Ce serait un thème de discussion mais je veux en rester à ce que jai écrit, que les conseils ouvriers étaient sans doute obsolètes. Je visais dans ce propos le point que tu développes, bien que ce soit les travailleurs qui trouveront dans leur lutte même de nouvelles formes de cette lutte, qui seront en même temps les organes à travers lesquels s’édifiera une société communiste.

D’une part, les travailleurs sont maintenus dans une stricte observance des conditions de leur exploitation. C’est la source de la production de valeur sans laquelle le capitalisme ne peut vivre. Quelle que soit la manière et la forme par laquelle cette forme d’organisation capitaliste se modifie ou est éliminée, il ne saurait y avoir d’ouverture vers une société communiste tant qu’une telle production de valeur existe sous une forme ou sous une autre d’exploitation du travail.

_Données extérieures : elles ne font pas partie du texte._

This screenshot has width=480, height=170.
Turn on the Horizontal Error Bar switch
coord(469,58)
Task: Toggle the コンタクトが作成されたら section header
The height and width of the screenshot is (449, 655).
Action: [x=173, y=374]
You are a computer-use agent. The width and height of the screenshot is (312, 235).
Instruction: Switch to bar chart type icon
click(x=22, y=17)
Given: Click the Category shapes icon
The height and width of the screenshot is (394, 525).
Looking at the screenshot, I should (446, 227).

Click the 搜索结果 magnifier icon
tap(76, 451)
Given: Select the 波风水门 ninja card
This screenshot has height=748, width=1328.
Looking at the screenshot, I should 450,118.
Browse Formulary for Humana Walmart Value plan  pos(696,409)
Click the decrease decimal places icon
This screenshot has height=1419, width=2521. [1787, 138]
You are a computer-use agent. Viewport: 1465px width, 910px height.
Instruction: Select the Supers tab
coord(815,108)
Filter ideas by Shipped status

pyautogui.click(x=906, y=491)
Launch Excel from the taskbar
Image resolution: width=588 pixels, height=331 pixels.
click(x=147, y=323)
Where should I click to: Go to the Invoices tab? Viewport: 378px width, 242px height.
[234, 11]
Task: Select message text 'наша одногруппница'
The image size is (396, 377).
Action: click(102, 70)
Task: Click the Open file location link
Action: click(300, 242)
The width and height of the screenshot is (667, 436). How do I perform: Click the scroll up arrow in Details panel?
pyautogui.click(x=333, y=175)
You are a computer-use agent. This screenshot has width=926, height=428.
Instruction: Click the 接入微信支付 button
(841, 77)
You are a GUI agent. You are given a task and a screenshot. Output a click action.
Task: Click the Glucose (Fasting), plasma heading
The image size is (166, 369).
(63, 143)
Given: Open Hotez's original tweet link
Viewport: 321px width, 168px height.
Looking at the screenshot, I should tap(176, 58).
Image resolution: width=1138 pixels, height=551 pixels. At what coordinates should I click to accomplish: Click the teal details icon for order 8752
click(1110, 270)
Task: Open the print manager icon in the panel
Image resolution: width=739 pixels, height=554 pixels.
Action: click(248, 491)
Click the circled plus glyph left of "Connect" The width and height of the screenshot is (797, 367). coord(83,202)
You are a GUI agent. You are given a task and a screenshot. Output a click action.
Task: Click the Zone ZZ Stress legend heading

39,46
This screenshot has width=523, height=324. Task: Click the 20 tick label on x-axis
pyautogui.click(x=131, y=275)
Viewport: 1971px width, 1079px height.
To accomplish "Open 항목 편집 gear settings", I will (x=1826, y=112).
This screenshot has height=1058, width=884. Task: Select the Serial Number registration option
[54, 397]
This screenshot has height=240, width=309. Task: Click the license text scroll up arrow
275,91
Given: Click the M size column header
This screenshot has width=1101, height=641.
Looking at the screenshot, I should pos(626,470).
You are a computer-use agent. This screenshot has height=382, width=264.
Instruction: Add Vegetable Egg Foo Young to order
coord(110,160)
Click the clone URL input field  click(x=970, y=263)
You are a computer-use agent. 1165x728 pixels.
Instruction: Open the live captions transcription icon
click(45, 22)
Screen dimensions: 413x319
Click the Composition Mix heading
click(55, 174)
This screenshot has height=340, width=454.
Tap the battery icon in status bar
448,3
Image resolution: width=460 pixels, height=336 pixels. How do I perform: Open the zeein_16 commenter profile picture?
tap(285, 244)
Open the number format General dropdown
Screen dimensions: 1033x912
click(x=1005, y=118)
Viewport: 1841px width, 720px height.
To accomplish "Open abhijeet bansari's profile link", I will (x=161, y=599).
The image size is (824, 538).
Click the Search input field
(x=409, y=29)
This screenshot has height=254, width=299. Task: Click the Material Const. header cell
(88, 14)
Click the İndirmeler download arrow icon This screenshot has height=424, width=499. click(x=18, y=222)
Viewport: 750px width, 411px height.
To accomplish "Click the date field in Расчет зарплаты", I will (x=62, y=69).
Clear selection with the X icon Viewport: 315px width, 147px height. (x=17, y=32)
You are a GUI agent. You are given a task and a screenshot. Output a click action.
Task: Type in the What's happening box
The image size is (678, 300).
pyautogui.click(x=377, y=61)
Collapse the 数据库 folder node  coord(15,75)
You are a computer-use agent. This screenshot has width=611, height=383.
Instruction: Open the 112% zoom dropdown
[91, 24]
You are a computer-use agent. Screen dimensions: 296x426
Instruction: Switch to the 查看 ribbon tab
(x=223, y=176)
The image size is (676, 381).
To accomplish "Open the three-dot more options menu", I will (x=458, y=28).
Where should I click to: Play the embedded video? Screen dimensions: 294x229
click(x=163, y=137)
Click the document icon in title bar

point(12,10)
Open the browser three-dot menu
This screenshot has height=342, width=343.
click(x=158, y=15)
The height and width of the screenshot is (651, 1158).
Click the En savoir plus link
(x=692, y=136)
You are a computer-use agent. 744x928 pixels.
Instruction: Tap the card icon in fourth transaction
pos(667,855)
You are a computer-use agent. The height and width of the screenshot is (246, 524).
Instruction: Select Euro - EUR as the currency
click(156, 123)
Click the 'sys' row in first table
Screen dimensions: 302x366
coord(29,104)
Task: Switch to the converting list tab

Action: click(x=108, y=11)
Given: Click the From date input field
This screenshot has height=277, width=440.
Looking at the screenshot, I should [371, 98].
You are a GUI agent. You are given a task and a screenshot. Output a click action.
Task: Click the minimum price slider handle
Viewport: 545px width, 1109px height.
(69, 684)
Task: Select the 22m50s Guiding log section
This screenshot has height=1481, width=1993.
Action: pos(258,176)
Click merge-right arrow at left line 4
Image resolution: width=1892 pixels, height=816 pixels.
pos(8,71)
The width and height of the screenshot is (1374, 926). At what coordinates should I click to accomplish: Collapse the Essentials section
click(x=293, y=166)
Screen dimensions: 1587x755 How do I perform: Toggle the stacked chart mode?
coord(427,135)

Ces structures du capitalisme ont considérablement évolué en moins d’un siècle et ce qui pouvait être concevable autour de la première guerre mondiale comme approche d’une transformation sociale autour de la notion de conseils ouvriers doit être examiné, tout comme les projets divers d’une société basée sur les conseils ouvriers (ceux de Pannekoek, de Castoriadis, des situationnistes, en particulier).

Ce qui pouvait être concevable dans une unité de production englobant la totalité d’un processus de production depuis la production, le traitement des matières premières et même l’ensemble des moyens techniques de production – ce qui générait l’idée de conseil ouvrier – est beaucoup plus difficile à cerner aujourd’hui. L’autogestion, forme bâtarde du conseil ouvrier, pouvait être envisagée dans une telle unité (et différentes tentatives historiques peuvent le confirmer : coopératives, kibboutz, etc.). Elle n’apparaît plus aujourd’hui que dans de petites unités œuvrant sur un plan local. Les tentatives ou projets récents de créations d’unités autogérées au-delà de ces exemples locaux se sont heurtés à des barrières tenant précisément à la structure de l’organisation présente du capitalisme.

Cette organisation est telle que chaque unité est si spécialisée et intégrée dans une chaîne mondiale d’un procès défini de production dépendant d’une multinationale que, quelle que soit la forme d’organisation de cette unité, elle est étroitement dépendante comme maillon de cette chaîne des impératifs économiques d’un maître d’œuvre. Et adieu l’autogestion. Et quid des conseils ouvriers qui devraient d’emblée dépasser la structure qui leur aurait donné naissance pour une sorte de redéfinition globale de l’activité humaine pour satisfaire la totalité des besoins, à commencer par les plus élémentaires ?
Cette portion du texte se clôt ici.